### WHAT YOU NEED TO DO
Lay out the lines from the one containing "has height=960, width=1440." through the end of the lines below as a JSON list of strings, with one string per line and blank lines omitted. Leave the pictures out of the answer.

### MATERIAL SHOWN
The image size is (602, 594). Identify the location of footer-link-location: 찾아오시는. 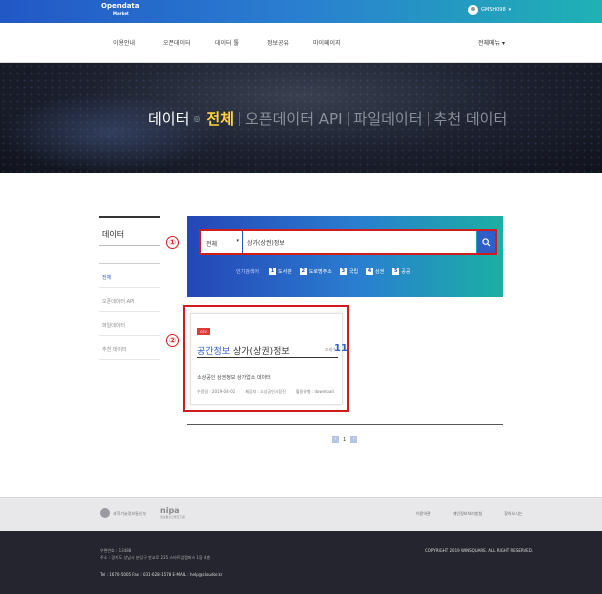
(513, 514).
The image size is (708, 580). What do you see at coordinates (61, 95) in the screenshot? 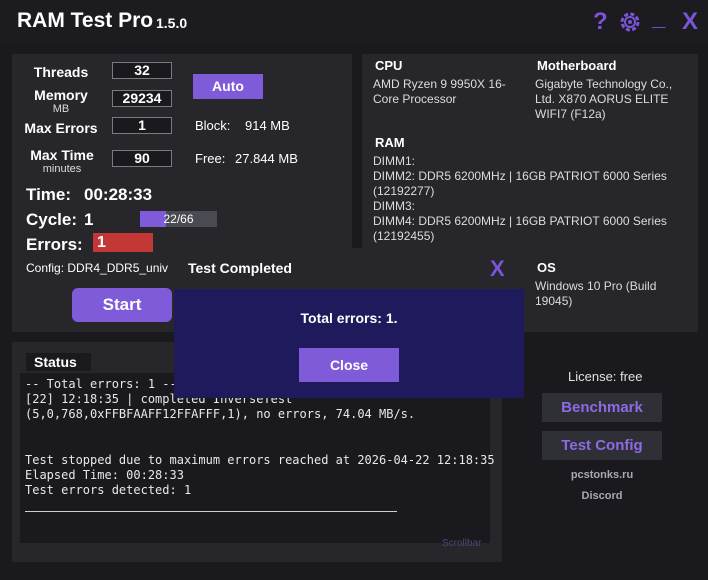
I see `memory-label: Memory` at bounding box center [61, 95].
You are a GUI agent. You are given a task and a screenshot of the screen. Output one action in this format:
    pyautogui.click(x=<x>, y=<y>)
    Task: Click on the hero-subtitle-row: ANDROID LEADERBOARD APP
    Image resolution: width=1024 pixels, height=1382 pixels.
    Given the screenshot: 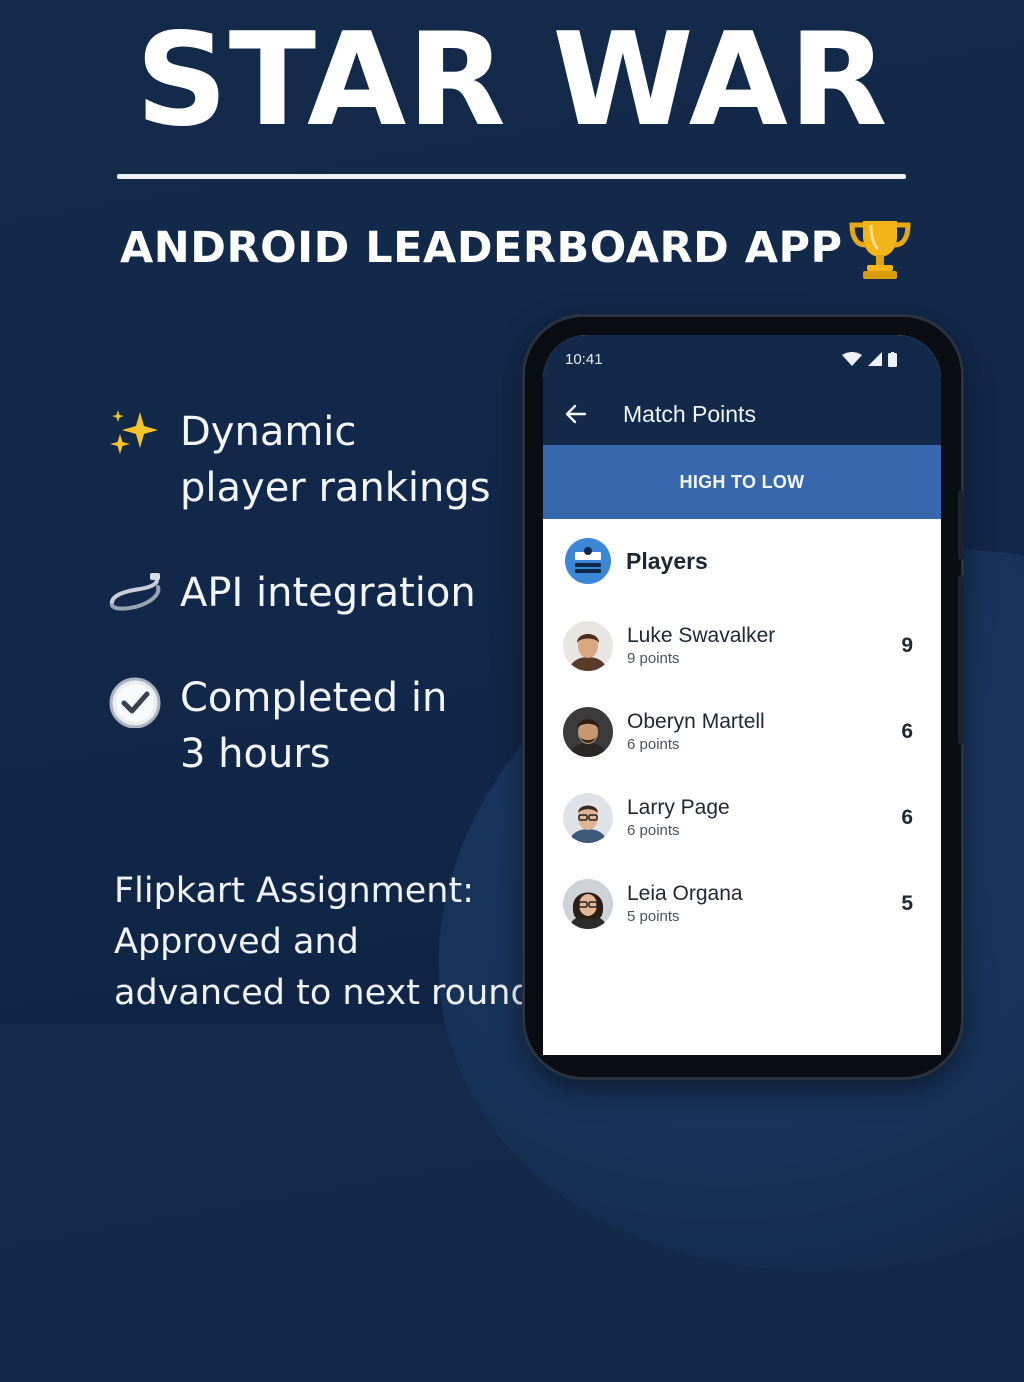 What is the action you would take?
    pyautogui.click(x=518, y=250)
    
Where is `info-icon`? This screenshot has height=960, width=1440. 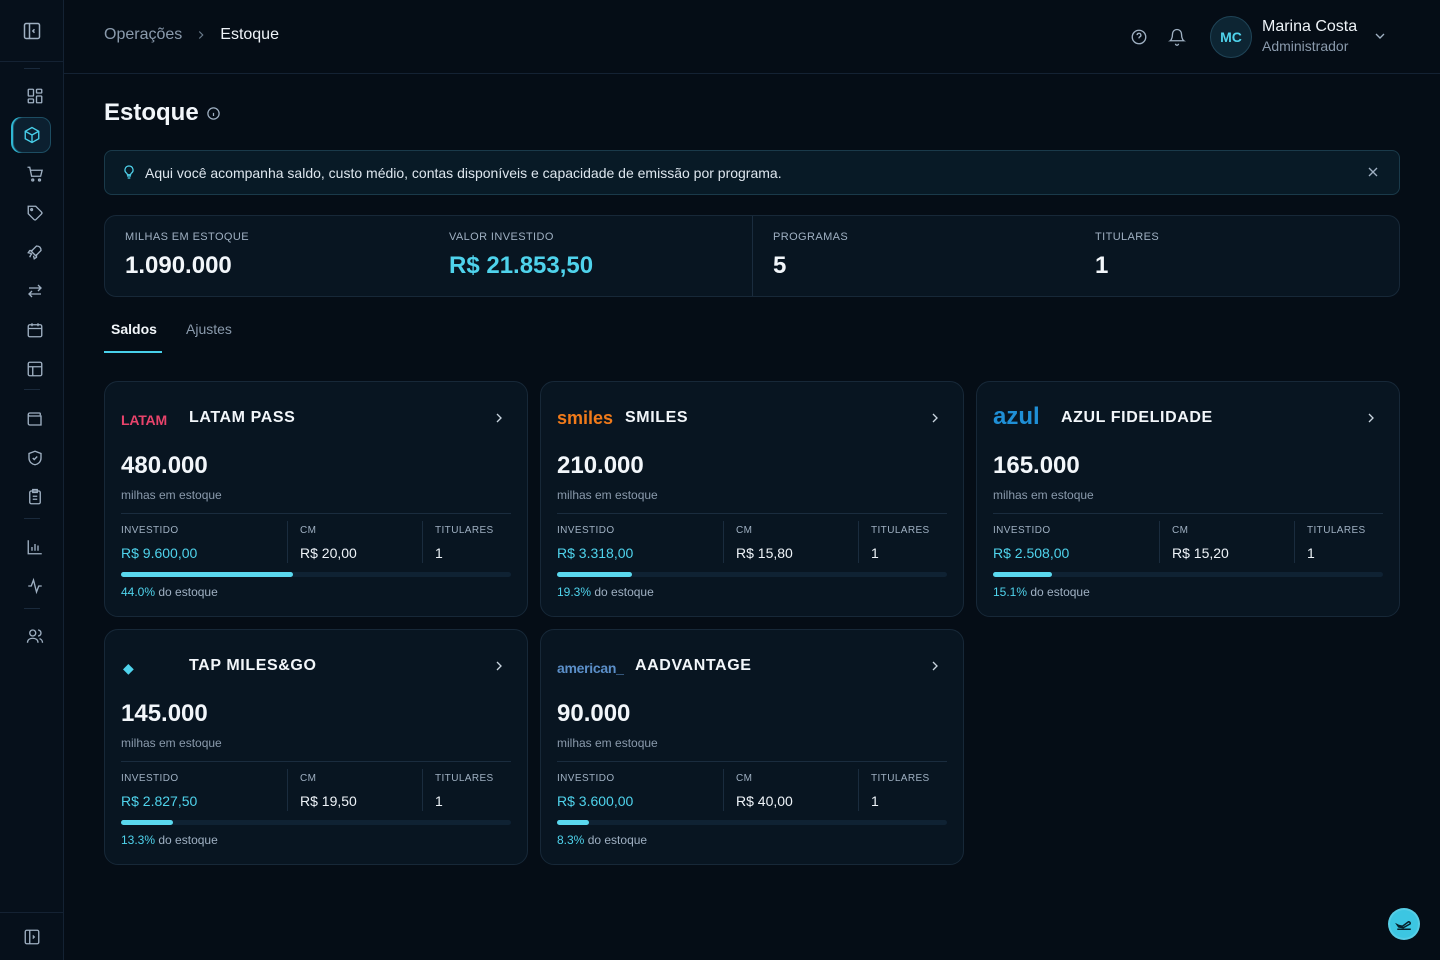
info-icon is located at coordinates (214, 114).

### WRITTEN SOLUTION
[
  "Where is `info-icon`? This screenshot has height=960, width=1440. ",
  "info-icon is located at coordinates (214, 114)."
]